━━━ WORKING DATA ━━━
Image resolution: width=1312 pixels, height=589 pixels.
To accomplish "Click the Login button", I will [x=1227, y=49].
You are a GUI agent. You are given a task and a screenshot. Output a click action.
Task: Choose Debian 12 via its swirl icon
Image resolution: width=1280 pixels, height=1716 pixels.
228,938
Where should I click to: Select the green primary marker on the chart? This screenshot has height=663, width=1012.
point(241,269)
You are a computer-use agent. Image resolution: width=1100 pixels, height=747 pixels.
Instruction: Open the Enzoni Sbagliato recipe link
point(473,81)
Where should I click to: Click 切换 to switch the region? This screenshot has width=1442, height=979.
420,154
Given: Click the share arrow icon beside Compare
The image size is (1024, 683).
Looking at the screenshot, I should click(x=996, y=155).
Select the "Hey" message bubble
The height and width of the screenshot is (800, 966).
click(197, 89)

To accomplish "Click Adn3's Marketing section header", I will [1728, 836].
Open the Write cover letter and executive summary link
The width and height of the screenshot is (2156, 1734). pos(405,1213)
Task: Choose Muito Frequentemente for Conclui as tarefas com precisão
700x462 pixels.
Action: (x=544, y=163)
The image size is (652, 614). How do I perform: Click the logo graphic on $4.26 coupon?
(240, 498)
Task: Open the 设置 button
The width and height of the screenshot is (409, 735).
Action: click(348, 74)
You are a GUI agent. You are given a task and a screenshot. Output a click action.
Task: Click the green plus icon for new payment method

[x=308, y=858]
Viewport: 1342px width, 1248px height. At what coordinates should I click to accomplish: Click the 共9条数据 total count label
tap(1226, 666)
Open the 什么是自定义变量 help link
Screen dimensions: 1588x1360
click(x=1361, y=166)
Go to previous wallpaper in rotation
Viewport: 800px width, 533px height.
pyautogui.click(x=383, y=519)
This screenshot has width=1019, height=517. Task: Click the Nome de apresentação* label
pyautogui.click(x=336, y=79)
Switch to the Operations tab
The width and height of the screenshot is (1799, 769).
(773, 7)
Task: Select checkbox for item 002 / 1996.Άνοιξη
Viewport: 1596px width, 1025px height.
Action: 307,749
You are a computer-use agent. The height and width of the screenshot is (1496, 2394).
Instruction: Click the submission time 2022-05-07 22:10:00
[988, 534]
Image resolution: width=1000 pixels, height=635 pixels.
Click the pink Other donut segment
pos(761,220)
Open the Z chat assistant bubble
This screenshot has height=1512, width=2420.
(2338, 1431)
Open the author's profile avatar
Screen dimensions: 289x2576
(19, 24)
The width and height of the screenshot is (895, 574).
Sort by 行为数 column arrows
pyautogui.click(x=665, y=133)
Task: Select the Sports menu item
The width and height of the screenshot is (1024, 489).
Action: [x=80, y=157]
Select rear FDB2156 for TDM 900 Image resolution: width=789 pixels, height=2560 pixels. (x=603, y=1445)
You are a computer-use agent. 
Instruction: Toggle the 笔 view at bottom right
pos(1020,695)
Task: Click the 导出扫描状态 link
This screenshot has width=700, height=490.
━━━
WHAT YOU SHOULD DO. Would you restate the material above word for word?

SOLVED PROBLEM.
Image resolution: width=1312 pixels, height=589 pixels.
To accomplish "Click the Login button", I will [x=1227, y=49].
You are a GUI agent. You are given a task and a screenshot. Output a click action.
Task: Choose Debian 12 via its swirl icon
Image resolution: width=1280 pixels, height=1716 pixels.
228,938
Where should I click to: Select the green primary marker on the chart? This screenshot has height=663, width=1012.
point(241,269)
You are a computer-use agent. Image resolution: width=1100 pixels, height=747 pixels.
Instruction: Open the Enzoni Sbagliato recipe link
point(473,81)
Where should I click to: Click 切换 to switch the region? This screenshot has width=1442, height=979.
420,154
Given: Click the share arrow icon beside Compare
The image size is (1024, 683).
Looking at the screenshot, I should click(x=996, y=155).
Select the "Hey" message bubble
The height and width of the screenshot is (800, 966).
click(197, 89)

To accomplish "Click Adn3's Marketing section header", I will [1728, 836].
Open the Write cover letter and executive summary link
The width and height of the screenshot is (2156, 1734). pos(405,1213)
Task: Choose Muito Frequentemente for Conclui as tarefas com precisão
700x462 pixels.
Action: (x=544, y=163)
The image size is (652, 614). How do I perform: Click the logo graphic on $4.26 coupon?
(240, 498)
Task: Open the 设置 button
The width and height of the screenshot is (409, 735).
Action: click(348, 74)
You are a GUI agent. You are given a task and a screenshot. Output a click action.
Task: Click the green plus icon for new payment method

[x=308, y=858]
Viewport: 1342px width, 1248px height. At what coordinates should I click to accomplish: Click the 共9条数据 total count label
tap(1226, 666)
Open the 什么是自定义变量 help link
Screen dimensions: 1588x1360
click(x=1361, y=166)
Go to previous wallpaper in rotation
Viewport: 800px width, 533px height.
pyautogui.click(x=383, y=519)
This screenshot has width=1019, height=517. Task: Click the Nome de apresentação* label
pyautogui.click(x=336, y=79)
Switch to the Operations tab
The width and height of the screenshot is (1799, 769).
(773, 7)
Task: Select checkbox for item 002 / 1996.Άνοιξη
Viewport: 1596px width, 1025px height.
Action: 307,749
You are a computer-use agent. The height and width of the screenshot is (1496, 2394).
Instruction: Click the submission time 2022-05-07 22:10:00
[988, 534]
Image resolution: width=1000 pixels, height=635 pixels.
Click the pink Other donut segment
pos(761,220)
Open the Z chat assistant bubble
This screenshot has height=1512, width=2420.
(2338, 1431)
Open the author's profile avatar
Screen dimensions: 289x2576
(19, 24)
The width and height of the screenshot is (895, 574).
Sort by 行为数 column arrows
pyautogui.click(x=665, y=133)
Task: Select the Sports menu item
The width and height of the screenshot is (1024, 489).
Action: [x=80, y=157]
Select rear FDB2156 for TDM 900 Image resolution: width=789 pixels, height=2560 pixels. (x=603, y=1445)
You are a computer-use agent. 
Instruction: Toggle the 笔 view at bottom right
pos(1020,695)
Task: Click the 导出扫描状态 link
This screenshot has width=700, height=490.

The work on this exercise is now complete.